The start of the First World War

Published: 1st August 2014

From the 28 June 1914 till the end of July 1914 the world held its breath; would Europe be thrown into war? We now know that the answer was yes.

Diplomacy had failed, some would say it never really stood a chance, others will argue that nothing was inevitable until the actual start of August. On 1 August 1914 Germany declared war on Russia and the network of treaties and alliances that connected the European powers began its pull. On 3 August German and France
declared war on one another and Belgium refused an ultimatum to let German troops to march through it's territory. After the German threat to Belgium, Britain also threw in her lot in and on 4 August the First World War began for Great Britain, with the expected knock on affect in the Empire and across the Dominions (now the Commonwealth countries).

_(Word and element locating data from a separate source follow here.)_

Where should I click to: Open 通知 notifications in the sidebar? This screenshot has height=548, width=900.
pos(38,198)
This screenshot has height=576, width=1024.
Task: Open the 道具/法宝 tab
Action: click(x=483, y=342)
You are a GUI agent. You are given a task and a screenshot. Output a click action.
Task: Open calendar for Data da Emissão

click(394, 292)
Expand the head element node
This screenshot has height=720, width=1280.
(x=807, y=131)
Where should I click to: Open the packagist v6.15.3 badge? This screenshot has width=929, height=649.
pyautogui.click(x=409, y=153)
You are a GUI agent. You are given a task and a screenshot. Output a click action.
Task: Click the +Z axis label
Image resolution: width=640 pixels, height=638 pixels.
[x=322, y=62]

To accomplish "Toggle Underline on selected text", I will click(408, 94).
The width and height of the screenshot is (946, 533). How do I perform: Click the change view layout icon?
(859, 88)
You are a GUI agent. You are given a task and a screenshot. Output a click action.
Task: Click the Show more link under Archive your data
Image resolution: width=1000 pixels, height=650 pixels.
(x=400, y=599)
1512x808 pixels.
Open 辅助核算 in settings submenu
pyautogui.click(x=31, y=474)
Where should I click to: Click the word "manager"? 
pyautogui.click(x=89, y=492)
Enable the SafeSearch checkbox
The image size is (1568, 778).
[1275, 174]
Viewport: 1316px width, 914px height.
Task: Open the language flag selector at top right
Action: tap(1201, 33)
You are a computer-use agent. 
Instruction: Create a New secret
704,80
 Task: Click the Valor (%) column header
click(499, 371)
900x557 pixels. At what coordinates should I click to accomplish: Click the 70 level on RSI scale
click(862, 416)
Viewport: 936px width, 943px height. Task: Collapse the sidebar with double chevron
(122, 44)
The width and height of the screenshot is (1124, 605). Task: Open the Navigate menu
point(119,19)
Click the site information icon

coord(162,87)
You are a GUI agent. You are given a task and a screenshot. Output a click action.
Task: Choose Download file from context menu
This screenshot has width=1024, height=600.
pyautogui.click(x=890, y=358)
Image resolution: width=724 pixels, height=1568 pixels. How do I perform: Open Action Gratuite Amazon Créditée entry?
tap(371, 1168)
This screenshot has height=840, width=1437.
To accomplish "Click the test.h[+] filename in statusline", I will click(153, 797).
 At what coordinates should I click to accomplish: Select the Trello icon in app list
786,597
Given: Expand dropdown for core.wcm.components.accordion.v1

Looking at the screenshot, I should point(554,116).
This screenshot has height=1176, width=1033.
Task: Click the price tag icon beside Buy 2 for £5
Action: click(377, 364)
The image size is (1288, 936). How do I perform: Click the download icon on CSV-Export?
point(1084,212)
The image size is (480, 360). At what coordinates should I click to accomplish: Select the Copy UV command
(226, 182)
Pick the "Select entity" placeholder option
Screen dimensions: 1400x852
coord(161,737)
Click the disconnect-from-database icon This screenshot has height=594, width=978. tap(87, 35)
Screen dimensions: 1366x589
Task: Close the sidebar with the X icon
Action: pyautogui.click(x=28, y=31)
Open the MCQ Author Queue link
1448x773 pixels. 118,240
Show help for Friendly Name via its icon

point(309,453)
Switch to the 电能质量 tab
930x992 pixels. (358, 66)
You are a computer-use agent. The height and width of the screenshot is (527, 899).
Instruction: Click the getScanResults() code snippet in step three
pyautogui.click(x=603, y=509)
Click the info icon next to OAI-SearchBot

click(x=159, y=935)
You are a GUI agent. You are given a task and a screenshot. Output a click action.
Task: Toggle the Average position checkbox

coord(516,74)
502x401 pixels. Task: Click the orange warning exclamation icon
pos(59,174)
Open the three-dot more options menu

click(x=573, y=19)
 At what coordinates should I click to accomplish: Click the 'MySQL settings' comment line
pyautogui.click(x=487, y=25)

Although Britain did not have territories in Europe it felt the threat from Germany in certain other areas of influence for example in the Ottoman Empire and Africa. On this site Professor Gary Sheffield argues that the war was a just and necessary one, against a militarist aggressor (Germany), in contrast Professor Sir Richard J. Evans argues that Germany and Britain were friends and not destined to war. This is just the beginning of academic debates
that will continue for the next four and half years.

One hundred years later and the outbreak of war in the summer of 1914 continues to garner so much interest and debate. Perhaps this is less remarkable when we remember the war's reach for Britain -  approximately six million men were mobilised through the British forces, millions more men and women entered into war work, women were near the front line in an official capacity for the first time, local communities would be changed forever along with
attitudes and ideals.

Over the next few years the HA will bring you articles and learning materials about the war. We will provide guidance on the materials that we can already see appearing on websites everywhere. We will keep you up-to-date on the twists and turns that the commemorations of the centenary are going through and we will remember with you the events and people of that time.

It is worth reflecting that at the start of August 1914 the horror and heroism that was to mark the war was not known. Hindsight is a wonderful thing if we wish to remark on folly or judge decision making from afar, but when war was declared it was met with a flurry of support and thousands of volunteers. Maybe some had a
feeling for the devastation that was to come, one politician, Sir Edward Grey, the foreign secretary, is reputed (though some dispute this) as stating, to his friend John Spender, the editor of the Westminster Gazette:

"The lamps are going out all over Europe; we shall not see them lit again in our lifetime,"

One hundred years later we are still seeing the legacy of that darkness but maybe we have an opportunity to learn from it all again.